Now, you probably realize that for a 1920x1080 display with 4 bytes per pixel, you only need about 8 MB to store the image, but the video RAM in your computer is probably many times that size. This is because the video RAM is not only intended for storing the framebuffer. The video RAM is directly connected to the GPU, a special purpose processor designed for efficient 3D rendering and video decoding. The GPU uses its direct access to the video RAM to expedite the rendering process. In fact, getting data from main memory into video memory is a bit of a bottleneck as the PCI bus that connects the video card to the CPU and main memory is significantly slower than the connection between the GPU and the video RAM. Any software that requires lots of high resolution 3D rendering has to copy all of the 3D scene data (primarily 3D meshes and texture data) into video RAM so the GPU can access it efficiently.
The various modern display outputs are essentially serial bitstreams. The bitrate is too high for a processor (or if it could keep up it would claim too much of its processing time). A piece of memory is set aside to contain the bits of the image. A dedicated piece of hardware reads the memory contents and streams it out. This piece is similar to a DMA controler and actually quite simple. It is only a small part of a modern GPU, which mostly concerns itself with creating that image in memory from higher-level GPU commands.
The memory that contains the video image can be part of the main memory (cheap) or a dedicated memory that can be simultaneously accessed by the 'DMA' and the CPU and/or GPU. The 'DMA' must be configured with various parameter, for instance the pixel width and height, the the color depth, the start location in memory, etc.
On modern computers the GPU is a (very specialized) processor that rivals the speed of the main CPU (and exceeds it on its own turf). It does things like generating a psuido-3D image from a bunch of 3D objects with textures and light sources. This can all done inside the video memory, by the GPU. The CPU just delivers the objects, textures, and light sources.
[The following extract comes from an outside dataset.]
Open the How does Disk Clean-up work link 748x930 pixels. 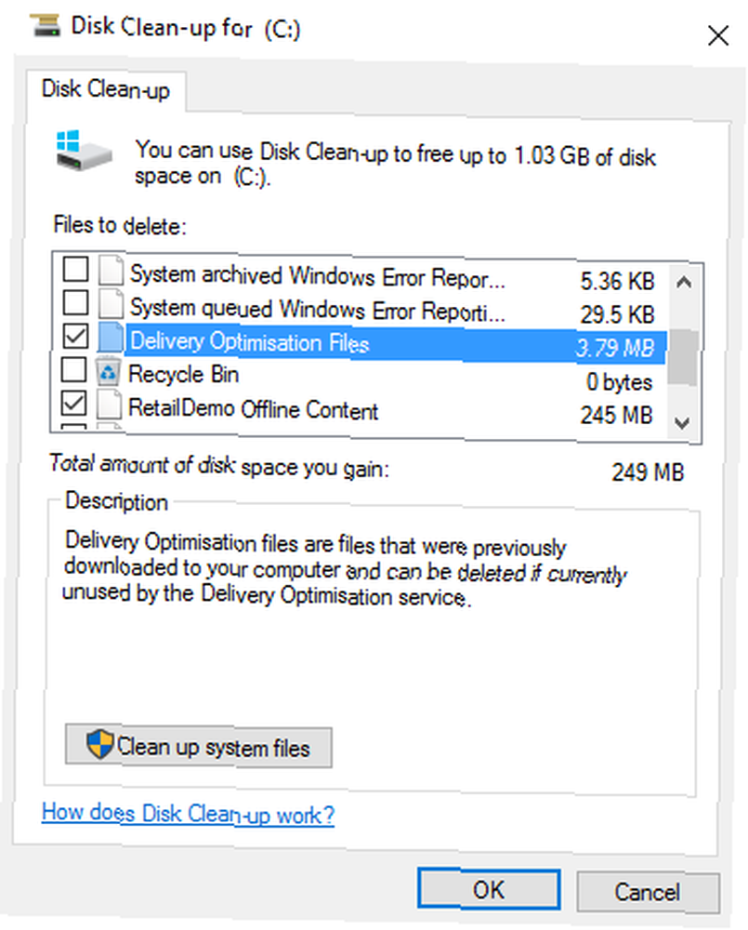click(188, 814)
Reading the video data from memory and shifting it out is a rather simple process, but it must be done quite fast, and all the time. Hence this task is well suited to dedicated hardware, and ill-suited to a CPU. AFAIK the last computers that had the CPU involved in generating the video signal were the ZX80/81 and Spectrum. On those the CPU could do its own work only during the (vertical?) retrace time.